Count Tytus Adam Działyński (1796-1861, son of Ksawery, father to Jan Kanty) was a Polish nobleman, political activist and protector of arts and a Prussian politician.

== Biography ==
Tytus was born into the rich and influential Polish noble House of Działyński, as the son of Count Ksawery Działyński (1756-1819) and his wife, Countess Justyna Dzieduszycka (1764-1844). He was a publisher of historical sources important for the Polish history, founder of Kórnik Library (Biblioteka Kórnicka), co-founder of Poznań Industrial Society (Towarzystwo Przemysłowe w Poznaniu), the Poznań Society of Friends of Arts and Sciences (Poznańskie Towarzystwo Przyjaciół Nauk) and the president of the latter since 1858. He was also a participant of the November Uprising (1830/31) and Spring of Nations (1848).

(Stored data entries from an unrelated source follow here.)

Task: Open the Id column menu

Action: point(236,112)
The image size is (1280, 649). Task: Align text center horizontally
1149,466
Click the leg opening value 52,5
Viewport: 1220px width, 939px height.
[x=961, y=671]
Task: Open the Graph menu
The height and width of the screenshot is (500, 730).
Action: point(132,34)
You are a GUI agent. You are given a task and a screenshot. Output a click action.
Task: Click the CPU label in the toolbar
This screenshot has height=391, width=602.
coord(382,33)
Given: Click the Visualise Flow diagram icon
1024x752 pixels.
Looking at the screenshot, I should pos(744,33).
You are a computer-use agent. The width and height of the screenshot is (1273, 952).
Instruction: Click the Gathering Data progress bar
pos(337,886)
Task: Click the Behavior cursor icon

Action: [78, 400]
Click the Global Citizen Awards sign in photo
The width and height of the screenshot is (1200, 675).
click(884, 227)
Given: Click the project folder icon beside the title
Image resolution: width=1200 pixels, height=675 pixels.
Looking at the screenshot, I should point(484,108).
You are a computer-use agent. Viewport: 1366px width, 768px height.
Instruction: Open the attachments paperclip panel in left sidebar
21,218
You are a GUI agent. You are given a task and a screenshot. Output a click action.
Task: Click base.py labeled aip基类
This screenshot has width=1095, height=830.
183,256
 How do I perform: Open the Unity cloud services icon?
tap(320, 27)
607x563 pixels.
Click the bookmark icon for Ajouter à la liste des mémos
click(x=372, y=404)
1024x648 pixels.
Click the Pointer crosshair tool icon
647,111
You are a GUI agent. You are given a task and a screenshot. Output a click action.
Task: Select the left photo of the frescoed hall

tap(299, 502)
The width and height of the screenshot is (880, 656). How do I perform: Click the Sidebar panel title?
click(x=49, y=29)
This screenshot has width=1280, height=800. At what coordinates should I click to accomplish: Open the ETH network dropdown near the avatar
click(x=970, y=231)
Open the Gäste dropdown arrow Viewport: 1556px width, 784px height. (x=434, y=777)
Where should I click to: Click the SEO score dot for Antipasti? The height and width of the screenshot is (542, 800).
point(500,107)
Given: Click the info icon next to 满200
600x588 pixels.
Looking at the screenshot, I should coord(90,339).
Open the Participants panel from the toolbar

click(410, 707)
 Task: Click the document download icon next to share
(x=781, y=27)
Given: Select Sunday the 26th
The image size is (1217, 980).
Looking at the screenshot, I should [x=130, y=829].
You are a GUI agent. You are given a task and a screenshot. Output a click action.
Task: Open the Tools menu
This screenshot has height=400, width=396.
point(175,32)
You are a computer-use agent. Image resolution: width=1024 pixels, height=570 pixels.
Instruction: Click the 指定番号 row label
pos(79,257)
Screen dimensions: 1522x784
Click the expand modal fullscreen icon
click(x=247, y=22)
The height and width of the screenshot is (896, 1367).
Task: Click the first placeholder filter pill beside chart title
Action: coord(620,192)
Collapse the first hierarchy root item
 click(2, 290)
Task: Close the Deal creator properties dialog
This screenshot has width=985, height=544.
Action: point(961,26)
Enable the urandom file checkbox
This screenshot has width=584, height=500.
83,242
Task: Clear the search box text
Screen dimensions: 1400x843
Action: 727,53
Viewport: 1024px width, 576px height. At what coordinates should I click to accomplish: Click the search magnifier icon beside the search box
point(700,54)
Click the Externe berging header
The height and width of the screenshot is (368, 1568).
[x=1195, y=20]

He was also a member of provincial parliament of the Grand Duchy of Poznan (1841-1846) and of the Prussian House of Representatives (1851-1853, 1858-1861). He was married to Countess Celestyna Gryzelda Zamoyska (1804-1883) and had six children, one son and five daughters.

==Death==
Count Tytus Adam Działyński died in Poznań, on 12 April 1861, at the age of 63. His body was transferred and buried in Kórnik Castle, Kórnik, Poland.

== Publications ==
- The Lithianian Statute (Statut litewski, 1841)
- Źródłopisma do dziejów unii Korony Polskiej i Wielkiego Księstwa Litewskiego (1856–61) Sources to the history of union of the Crown of Poland and the Grand Duchy of Lithuania
- Acta Tomiciana (vol. 1–8, 1852–60).